Paper No. 10
Presentation Time: 11:00 AM

FROM IGNIMBRITE TO BATHOLITH IN THE SOUTHERN ROCKY MOUNTAINS: CRYSTALLIZATION AGES AND DURATION OF MAGMA ASSEMBLY


LIPMAN, Peter W., U.S. Geological Survey, MS910, 345 Middlefield Rd, Menlo Park, CA 94025, GONZALES, David A., Department of Geosciences, Fort Lewis College, 1000 Rim Drive, Durango, CO 81301 and BACHMANN, Olivier, Institute of Geochemistry and Petrology, Department of Earth Sciences, ETH Zurich, Clausiusstrasse 25, Zürich, 8092, Switzerland, plipman@usgs.gov

Multistage histories of incremental magma accumulation, fractionation, and solidification during construction of large subvolcanic chambers that remained sufficiently liquid to erupt are recorded by numerous Tertiary ignimbrites, source calderas, and granitic intrusions associated with a large gravity low in the Southern Rocky Mountain volcanic field (SRMVF). Age and compositional similarities indicate that intrusions and ignimbrites are closely related, but the extent that the plutons record former magma reservoirs that lost melt to volcanic eruptions remains controversial. Ar/Ar-feldspar and U/Pb-zircon ages for plutons spatially associated with ignimbrite calderas document final crystallization of granitic intrusions at times that are indistinguishable from the tuff to ages several million years younger. Some researchers interpret these results as recording pluton assembly in small increments that crystallized rapidly, leading to temporal disconnects between ignimbrite eruption and intrusion growth. Alternatively, crystallization ages of the granitic rocks are here inferred to record late solidification, after a prolonged history of open-system evolution involving recurrent magmatic recharge, lengthy residence (>>100 ky) as near-solidus crystal mush, and intermittent separation of liquid to supply volcanic eruptions.
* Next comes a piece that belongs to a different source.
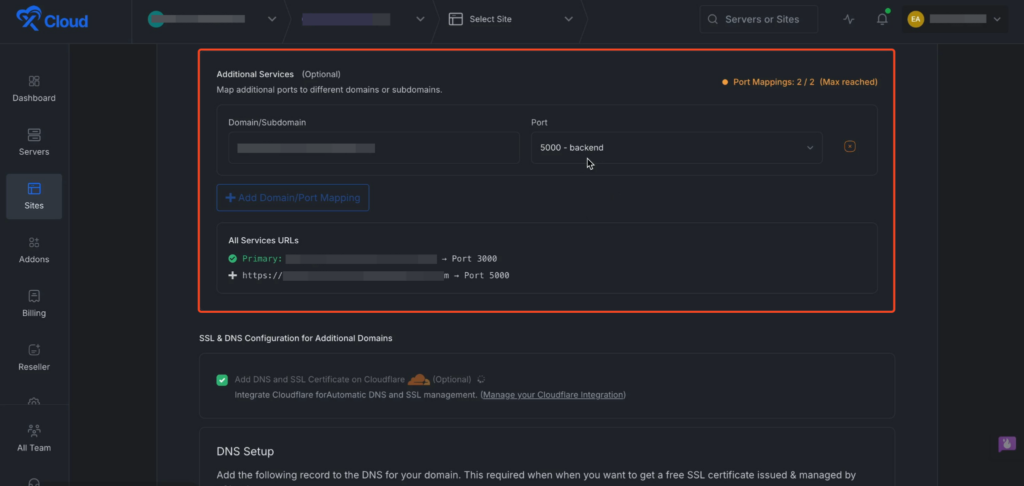1024x486 pixels.
Task: Open the Select Site dropdown
Action: pyautogui.click(x=511, y=19)
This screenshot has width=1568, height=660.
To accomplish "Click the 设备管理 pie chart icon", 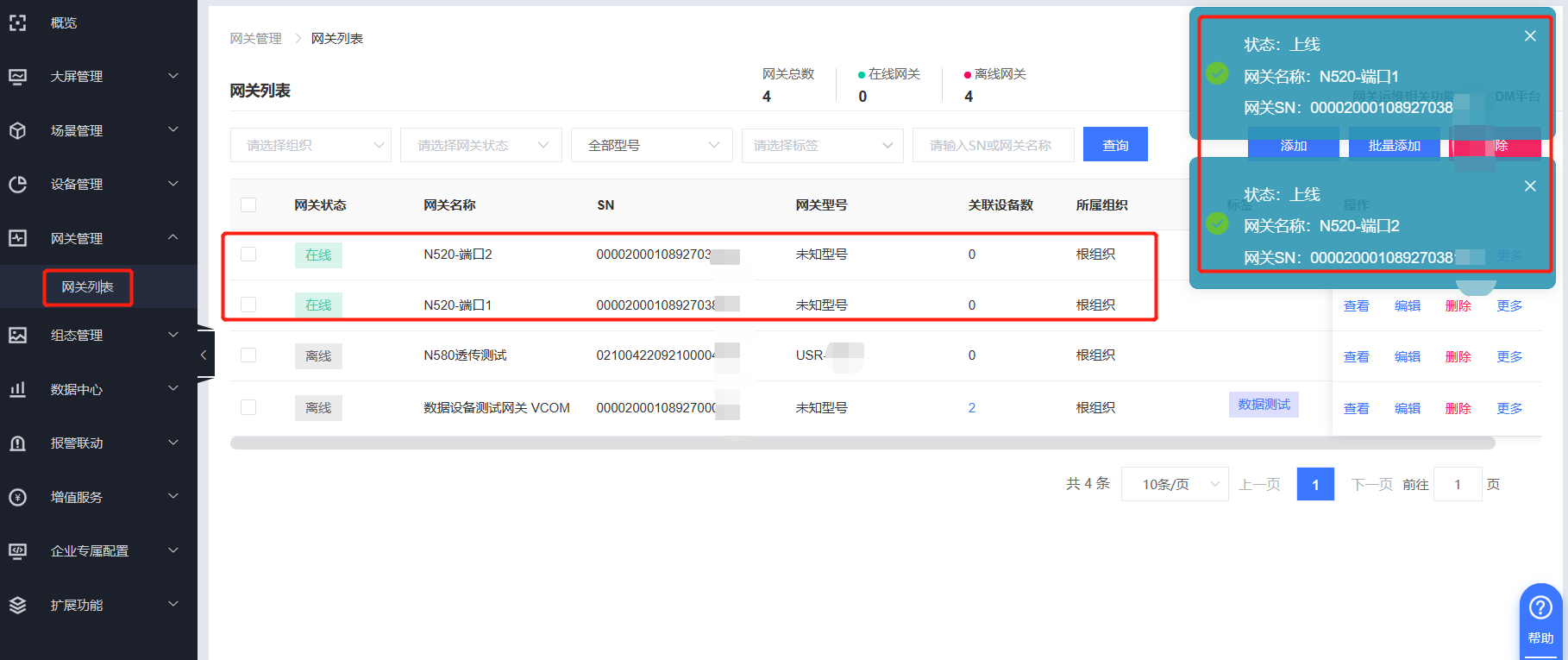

Evidence for lengthy construction of caldera-related intrusions includes: (1) age-depth correlations—shallow granitoids are commonly indistinguishable from associated ignimbrites, but ages become younger for deeper intrusions; (2) a few subcaldera intrusions yield ages modestly older than the associated ignimbrite, indicating presence of cogenetic “antecrysts”; (3) Precambrian-source zircons are scarce in caldera-related plutons, in contrast to their abundance in smaller peripheral waning-stage intrusions of the SRMVF, implying resorption of inherited crustal zircon during prolonged magma assembly for the ignimbrite flare-up and construction of a subvolcanic batholith; and (4) m.y.-age ranges of zircons within single pluton samples, commonly averaged and interpreted as “intrusion-emplacement age”, alternatively record intermittent crystallization during incremental assembly and final solidification only when the system began to wane.